Search the records below for the word "will", then return every line where it appears.
[Opening Records supplied section]
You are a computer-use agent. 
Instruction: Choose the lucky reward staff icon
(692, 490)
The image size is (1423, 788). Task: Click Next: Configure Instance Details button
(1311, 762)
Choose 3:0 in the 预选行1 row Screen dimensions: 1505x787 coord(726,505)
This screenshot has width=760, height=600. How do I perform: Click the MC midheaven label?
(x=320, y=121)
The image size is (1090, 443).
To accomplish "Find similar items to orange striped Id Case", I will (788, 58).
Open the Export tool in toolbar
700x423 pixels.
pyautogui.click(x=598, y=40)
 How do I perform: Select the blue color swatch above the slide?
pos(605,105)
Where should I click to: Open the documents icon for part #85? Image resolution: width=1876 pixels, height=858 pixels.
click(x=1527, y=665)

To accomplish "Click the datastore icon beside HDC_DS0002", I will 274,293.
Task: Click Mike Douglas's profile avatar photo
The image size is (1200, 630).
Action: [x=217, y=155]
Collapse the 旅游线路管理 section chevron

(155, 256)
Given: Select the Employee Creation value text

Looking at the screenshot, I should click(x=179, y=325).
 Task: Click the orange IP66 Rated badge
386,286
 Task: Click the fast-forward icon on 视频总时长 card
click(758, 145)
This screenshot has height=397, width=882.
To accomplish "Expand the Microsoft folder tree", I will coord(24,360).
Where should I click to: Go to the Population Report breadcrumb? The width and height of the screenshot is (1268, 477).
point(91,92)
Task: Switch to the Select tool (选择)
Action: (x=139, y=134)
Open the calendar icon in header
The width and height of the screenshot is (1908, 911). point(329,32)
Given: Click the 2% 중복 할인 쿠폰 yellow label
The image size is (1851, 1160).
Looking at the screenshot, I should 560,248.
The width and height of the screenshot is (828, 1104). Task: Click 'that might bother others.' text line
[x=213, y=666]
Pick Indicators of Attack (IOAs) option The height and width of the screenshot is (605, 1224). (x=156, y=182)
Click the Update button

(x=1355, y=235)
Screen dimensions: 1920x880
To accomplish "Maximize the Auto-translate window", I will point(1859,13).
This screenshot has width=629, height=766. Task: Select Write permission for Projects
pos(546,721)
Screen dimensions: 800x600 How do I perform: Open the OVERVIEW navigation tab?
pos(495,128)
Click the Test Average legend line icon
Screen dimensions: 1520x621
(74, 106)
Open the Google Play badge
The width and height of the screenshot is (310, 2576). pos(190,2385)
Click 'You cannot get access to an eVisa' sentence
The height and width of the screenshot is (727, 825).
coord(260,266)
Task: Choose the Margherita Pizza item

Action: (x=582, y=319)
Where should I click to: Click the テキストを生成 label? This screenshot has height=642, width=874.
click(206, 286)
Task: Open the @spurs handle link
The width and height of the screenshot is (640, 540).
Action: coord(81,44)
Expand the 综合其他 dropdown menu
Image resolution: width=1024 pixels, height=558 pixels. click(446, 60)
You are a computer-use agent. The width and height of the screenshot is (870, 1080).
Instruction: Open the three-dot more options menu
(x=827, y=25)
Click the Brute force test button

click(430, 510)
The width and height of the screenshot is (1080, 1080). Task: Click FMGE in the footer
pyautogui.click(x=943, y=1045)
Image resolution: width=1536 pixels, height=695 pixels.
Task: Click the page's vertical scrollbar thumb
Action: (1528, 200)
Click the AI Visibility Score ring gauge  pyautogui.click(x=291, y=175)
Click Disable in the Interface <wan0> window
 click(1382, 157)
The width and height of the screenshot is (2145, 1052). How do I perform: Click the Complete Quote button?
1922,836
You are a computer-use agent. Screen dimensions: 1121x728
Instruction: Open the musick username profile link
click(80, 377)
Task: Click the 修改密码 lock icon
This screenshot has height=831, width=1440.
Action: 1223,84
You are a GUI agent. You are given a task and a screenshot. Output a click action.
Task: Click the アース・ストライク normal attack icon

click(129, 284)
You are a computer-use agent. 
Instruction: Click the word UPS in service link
[Closing Records supplied section]
Answer box -
To accomplish "Find similar items to orange striped Id Case", I will (788, 58).
To accomplish "Click the datastore icon beside HDC_DS0002", I will 274,293.
To accomplish "Expand the Microsoft folder tree", I will coord(24,360).
To accomplish "Maximize the Auto-translate window", I will point(1859,13).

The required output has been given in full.